Traders were spooked after the Federal Reserve's rate guidance indicated two cuts next year, rather than the four previously seen
Traders were spooked after the Federal Reserve's rate guidance indicated two cuts next year, rather than the four previously seen AFP

European and Asian stock markets slid Thursday following sharp losses on Wall Street as the Federal Reserve signalled fewer cuts to US interest rates next year.

In a busy week for rate decisions, the Fed on Wednesday trimmed borrowing costs by a quarter point but halved the number of similar cuts it expects to carry out in 2025.

The dollar initially rallied on the outlook, while the yen was pressured Thursday also after the Bank of Japan kept borrowing costs unchanged.

The Bank of England was widely expected to maintain its key interest rate in a decision due at 1200 GMT.

"Investors were blindsided as the Federal Reserve halved the expected pace of interest rate cuts for next year," noted Richard Hunter, head of markets at Interactive Investor.

All three main indices in New York were sent spinning Wednesday -- led by a rout in high-flying tech titans.

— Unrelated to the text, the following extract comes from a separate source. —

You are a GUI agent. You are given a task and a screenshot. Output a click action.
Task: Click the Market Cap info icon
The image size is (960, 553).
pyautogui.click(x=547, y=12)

The Fed said it expected to cut just twice next year, down from a forecast of four quarter-point reductions signalled in September.

While inflation has "eased significantly", the level remains "somewhat elevated" compared to the Fed's long-term target of two percent, Fed chair Jerome Powell told reporters.

Powell said he remained "very optimistic" about the state of the US economy, adding that the Fed was now "significantly closer" to the end of its current easing cycle.

The Fed's revision came as a surprise even if investors had speculated about how the US central bank would position itself as president-elect Donald Trump prepares to take office.

Analysts said Trump's plans to cut taxes, slash regulations and impose tariffs on China risked reigniting inflation.

Jack McIntyre, a portfolio manager at Brandywine Global, said although the latest Fed rate-reduction had been priced in by markets, "when you include the forward guidance components, it was a hawkish cut".

"Stronger expected growth married with higher anticipated inflation -- it's no wonder the Fed reduced the number of expected rate cuts in 2025."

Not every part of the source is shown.